Structured annotation is directly leveraged for supervised training of neural paraphrasing systems. The primary task is to learn a function mapping non-canonical utterances to canonical argument slots:

• Model architecture: Bidirectional LSTM or Transformer encoder over utterances, classification head for type prediction ($T_Q \cup T_C$), and sequence decoder for slot phrase (argument) generation.
• Data: 30,837 supervised pairs of utterances and their canonical slot arguments, with additional paraphrase augmentation (e.g., synonym replacement, slot order shuffling for ALT questions).
• Evaluation metrics: Exact-match accuracy (slot generation), BLEU/ROUGE for similarity with gold slots, and classification accuracy for type labels.

This joint structured annotation plus modeling pipeline enables machines to identify intent and extract actionable arguments from linguistically variable dialog (Cho et al., 2018).

4. Scheme Generalizability and Typological Adaptation

The framework’s central abstractions allow adaptation to other languages and domains:

• Typological transfer: To agglutinative languages (Japanese, Turkish), one substitutes equivalent nominalizers and semantic class mappings for wh-words. For SVO languages such as English, slots like “whether P” for YN questions, “doing X”/“not doing X” for commands, and role-like nouns (“location,” “reason”) for wh-questions maintain correspondence.
• Domain extension: For application in areas like e-commerce, domain-specific slots (e.g., product type, delivery time) are appended, but the underlying $\varphi_Q/\varphi_C$ mapping machinery is unchanged.

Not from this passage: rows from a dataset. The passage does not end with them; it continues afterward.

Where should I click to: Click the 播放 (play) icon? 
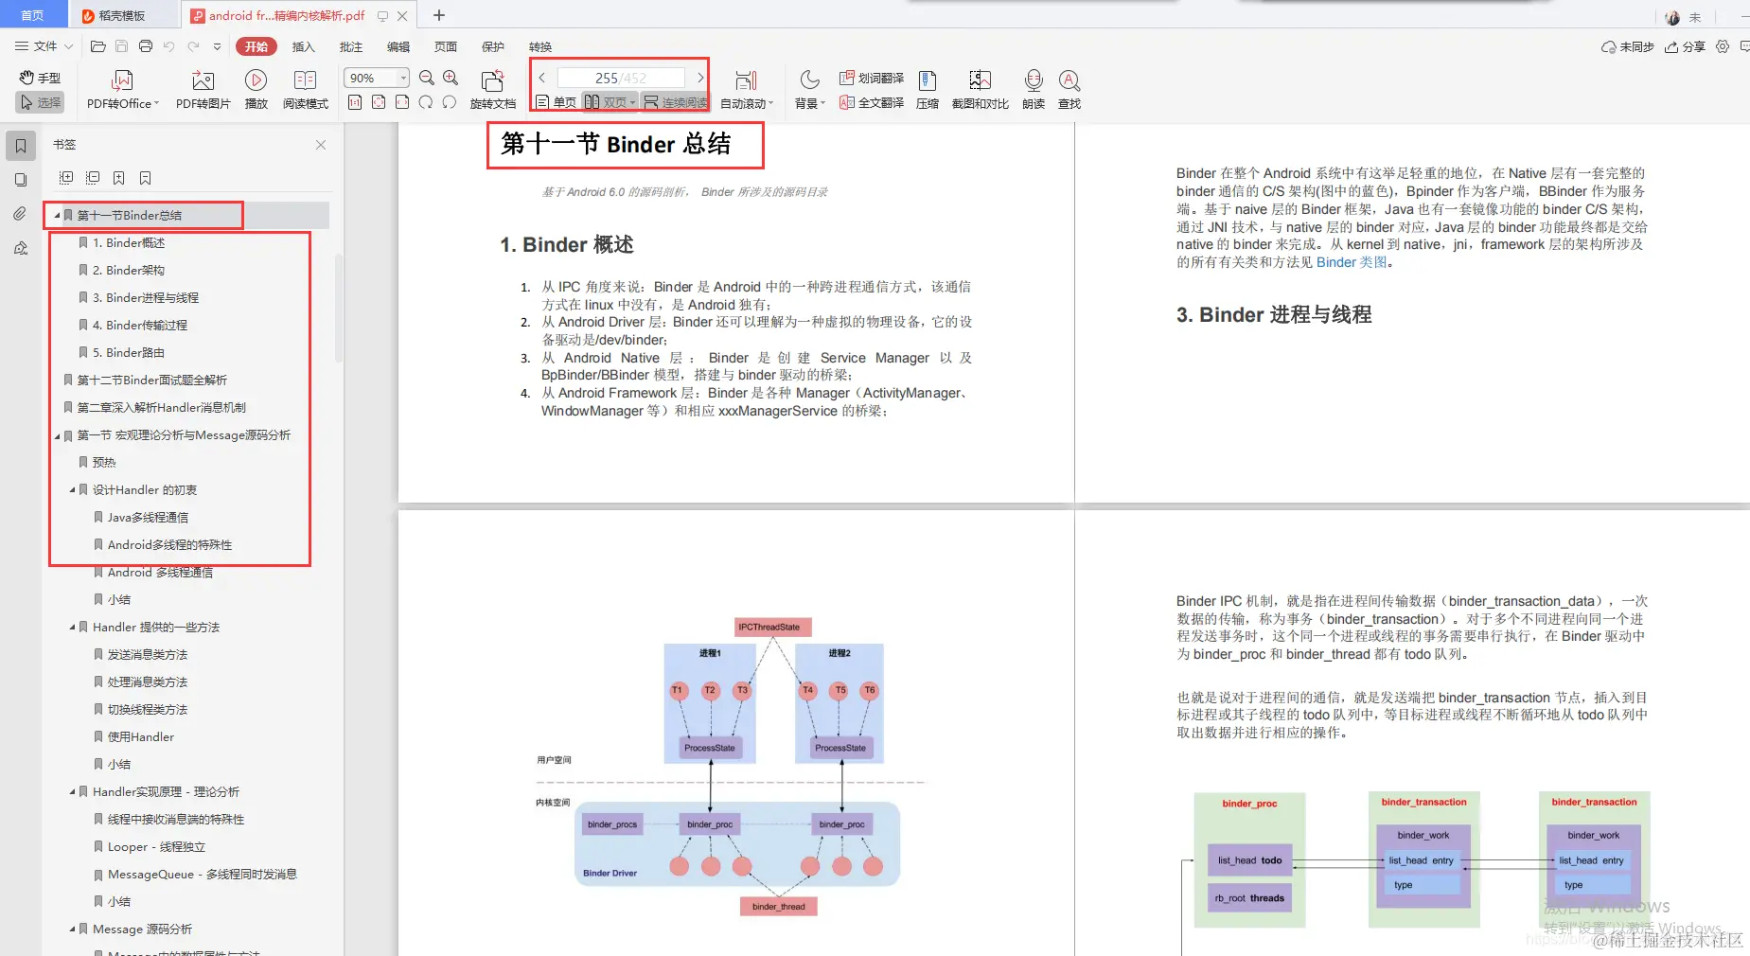pos(256,90)
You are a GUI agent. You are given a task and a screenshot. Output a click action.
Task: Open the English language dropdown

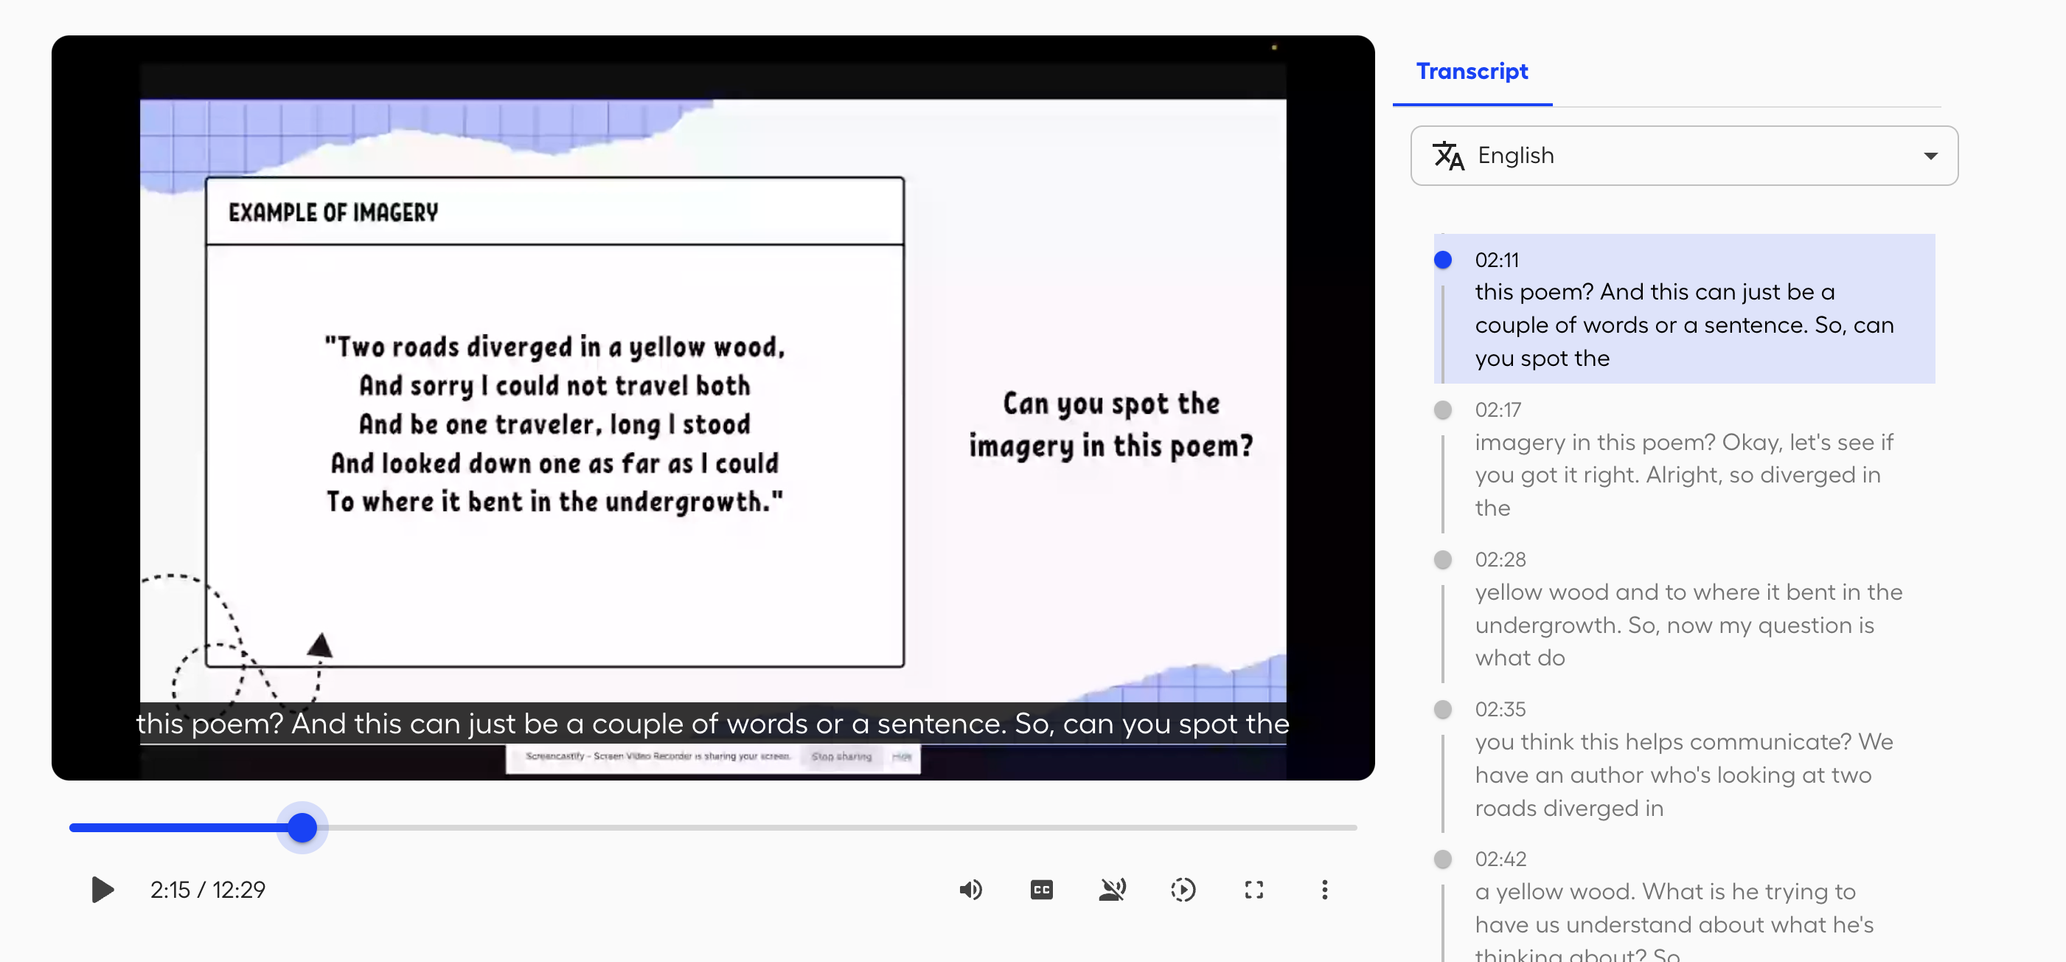(x=1683, y=155)
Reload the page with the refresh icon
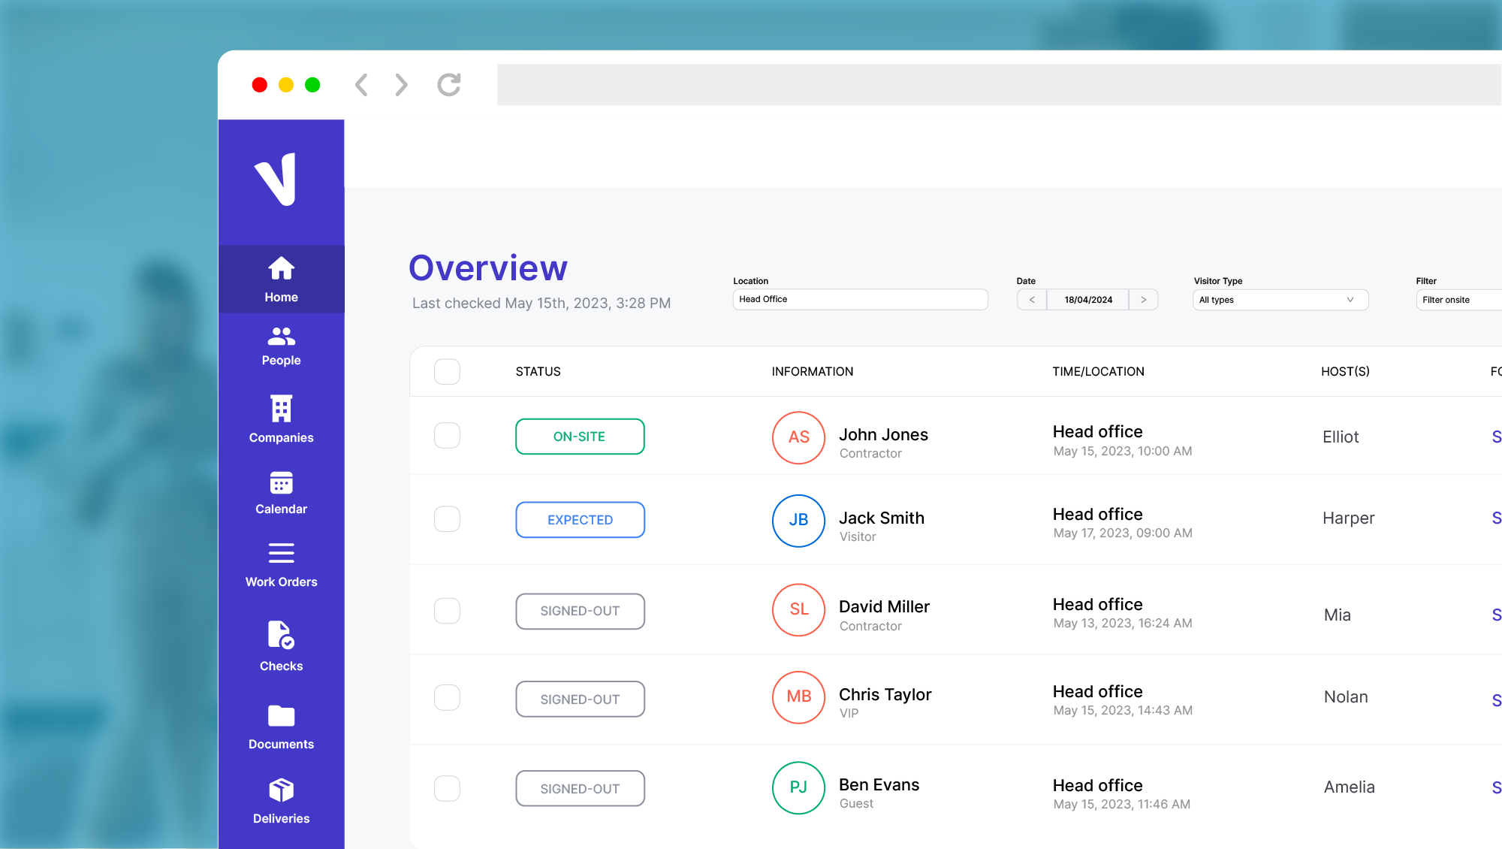1502x849 pixels. tap(448, 85)
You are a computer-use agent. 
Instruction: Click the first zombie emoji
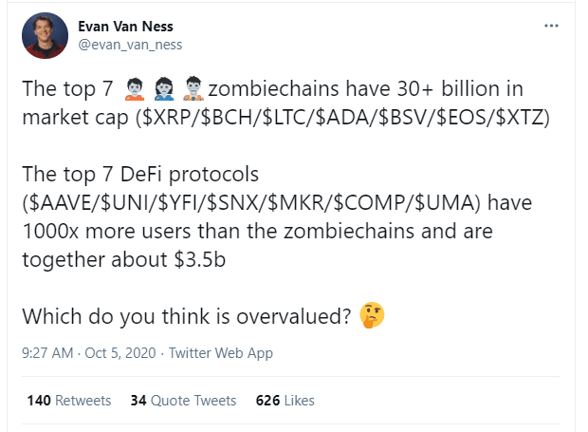pyautogui.click(x=135, y=89)
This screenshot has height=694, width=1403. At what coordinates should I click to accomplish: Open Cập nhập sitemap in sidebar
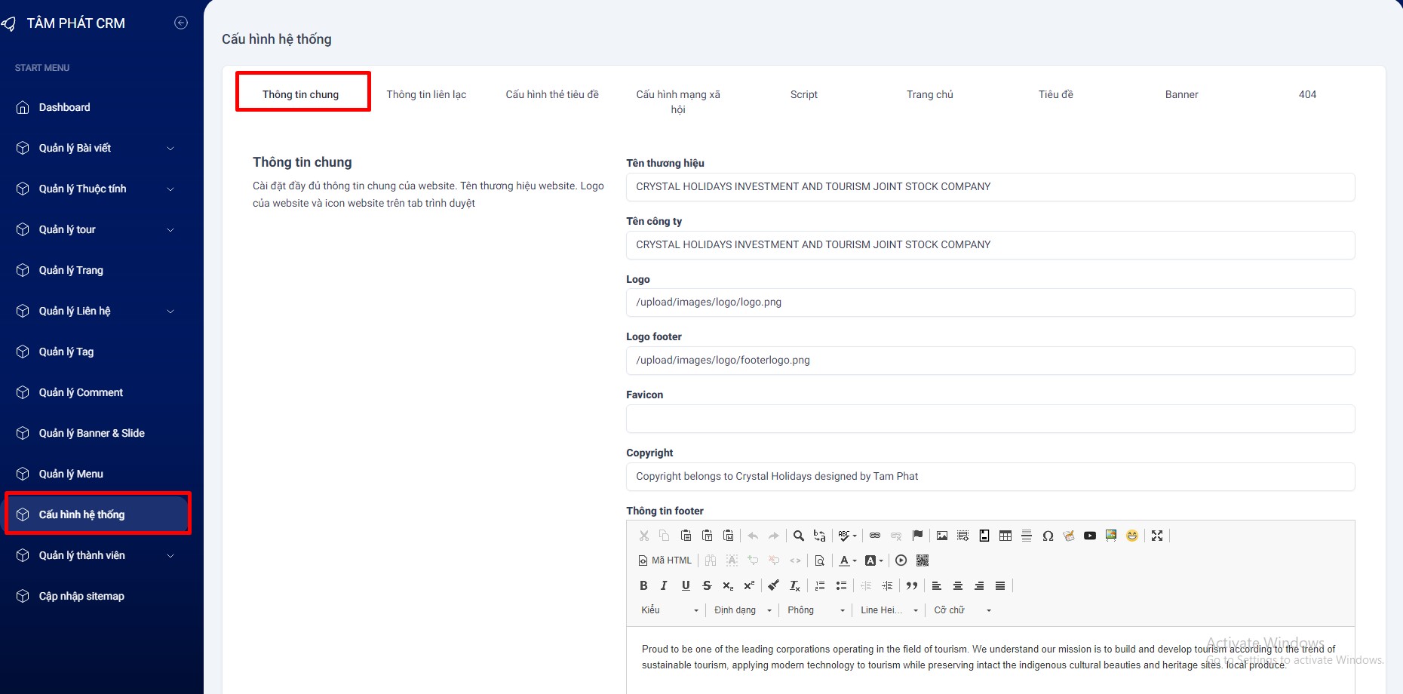[x=81, y=596]
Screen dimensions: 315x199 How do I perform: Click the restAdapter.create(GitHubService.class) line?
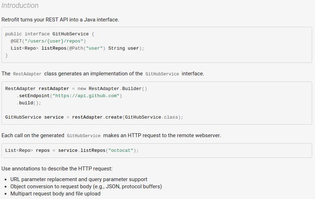point(94,117)
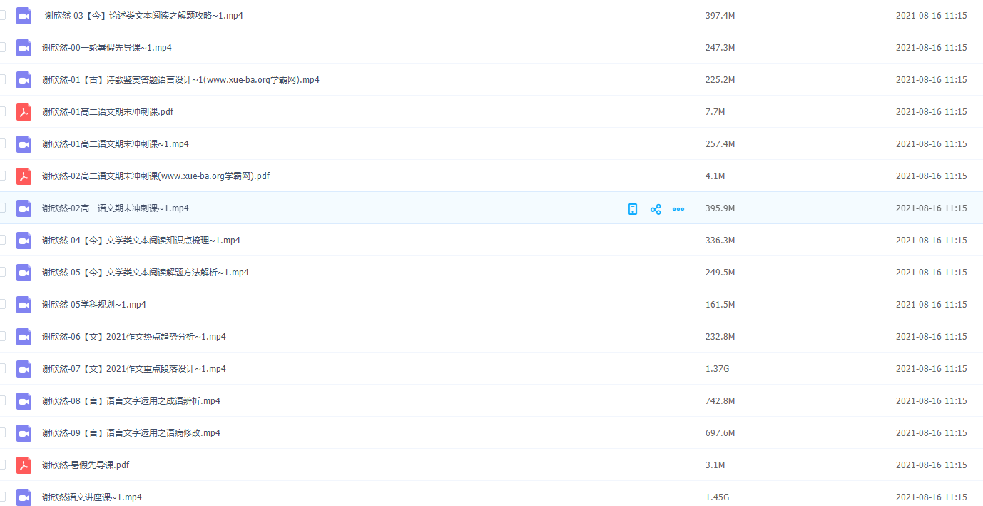Open the three-dots more options menu
This screenshot has height=506, width=983.
[x=678, y=209]
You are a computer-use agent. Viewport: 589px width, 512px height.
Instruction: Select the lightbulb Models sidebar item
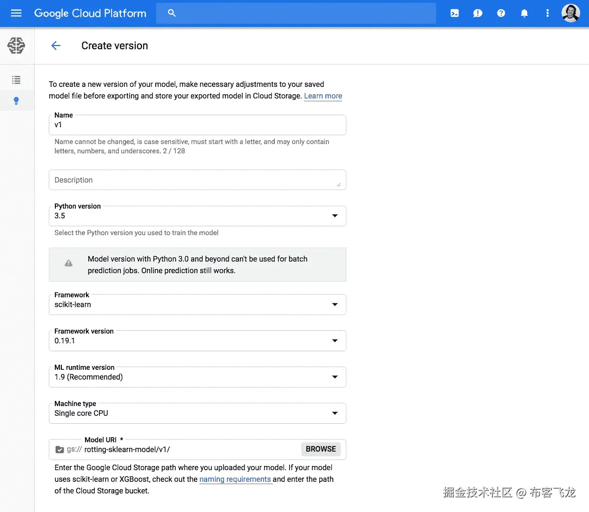pos(16,100)
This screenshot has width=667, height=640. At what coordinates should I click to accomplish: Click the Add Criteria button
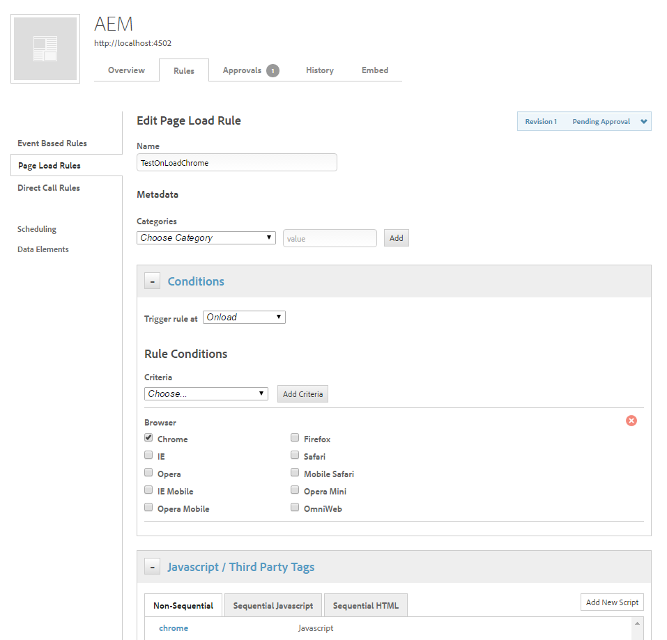pyautogui.click(x=302, y=394)

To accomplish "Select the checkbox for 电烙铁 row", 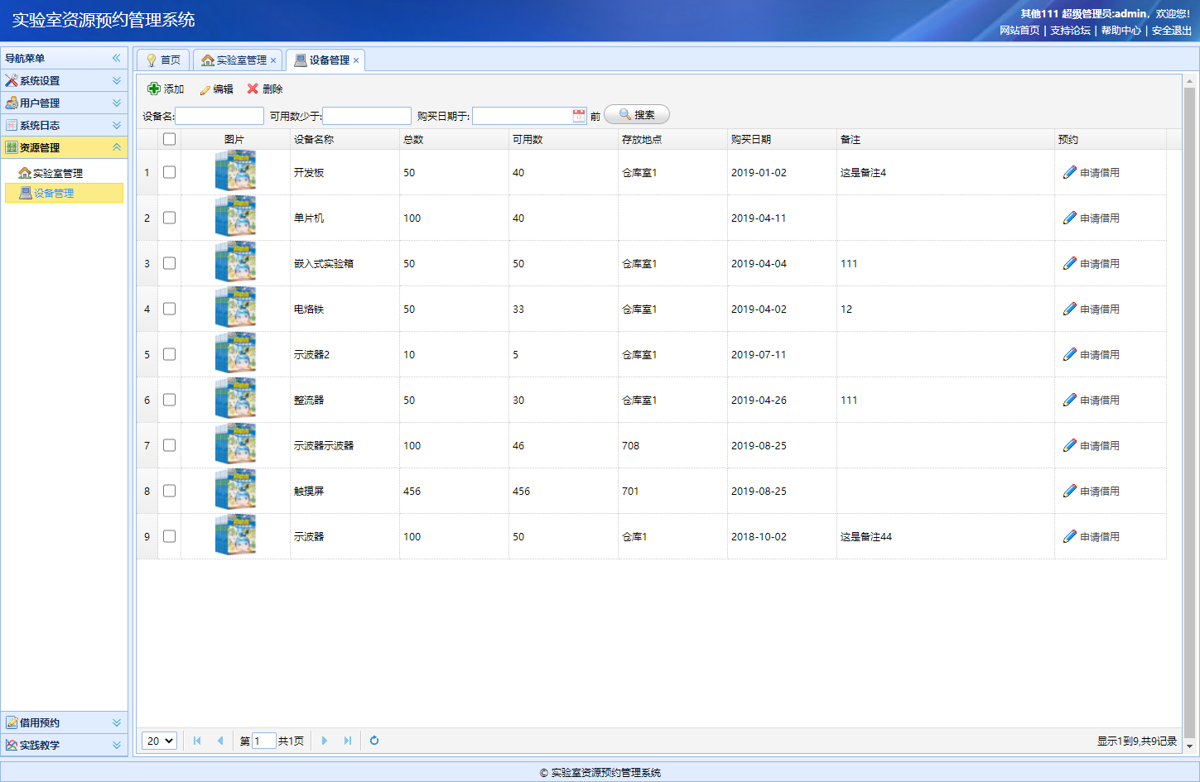I will (170, 309).
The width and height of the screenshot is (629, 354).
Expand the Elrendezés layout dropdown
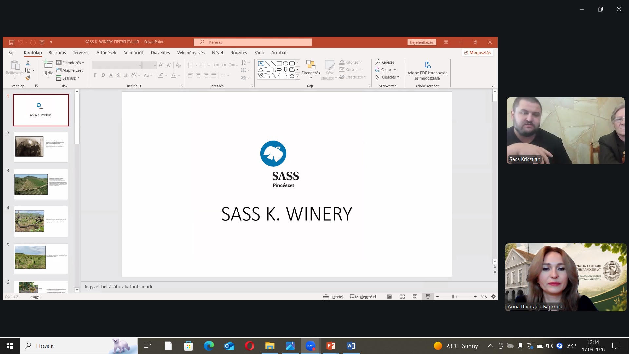tap(70, 63)
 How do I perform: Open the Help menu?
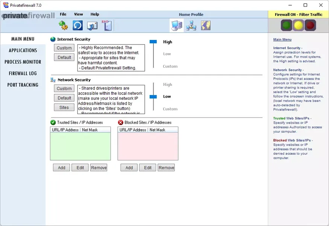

This transferability demonstrates the inductive bias provided by the two-layer (type, slot) organization and semantic abstraction.

5. Empirical Properties, Use Cases, and Illustrative Mappings

Structured annotation schemes have direct utility in building robust argument mining pipelines, slot-filling in task-oriented dialog systems, and as foundation for neural sequence-to-sequence models. Representative mappings include:

Utterance	Type	Argument
“Did you apply for medical service?”	YN	의료 서비스 신청 여부
“Will you come by bus or taxi?”	ALT	버스 택시 중 타고 올 kes
“Who came today?”	WH_who	오늘 온 salam
“Don’t go outside, a typhoon’s coming.”	PH	밖에 나가기 안키
“Please check personal info.”	REQ	개인 정보 확인하기
“Don’t be greedy, just sell now!”	SR	지금 팔기

The mapping enforces both illocution (type) and a nominalized actionable or informational slot, which downstream neural systems can target for intent extraction, paraphrase generation, or argument summarization.

6. Implications, Applications, and Limitations

By systematizing the representation of conversational intent and argument, structured annotation schemes enable typologically-informed corpus creation and consistent training targets for neural intent extraction modules. Their two-layer structure ensures both processable simplicity and theoretical coverage of dialog phenomena relevant to intention recognition in spoken and written language.

However, the scheme focuses strictly on mapping utterances to single nominalized slots, deliberately eschewing deeper argument structure decomposition or multi-slot syntactic parsing. Rhetorical, exclamatory, and idiomatic forms are filtered out, which could limit coverage in open-domain dialog but enforces high precision for task-oriented applications. The method's adaptation relies on redefining nominalizers and argument labels, which may require expert linguistic intervention in less typologically similar languages (Cho et al., 2018).

Through explicit formalism, representative mappings, and compatibility with modern neural models, structured question–answer annotation schemes provide a theoretically sound, empirically validated methodology for dialog, argument mining, and robust intent extraction in computational linguistics.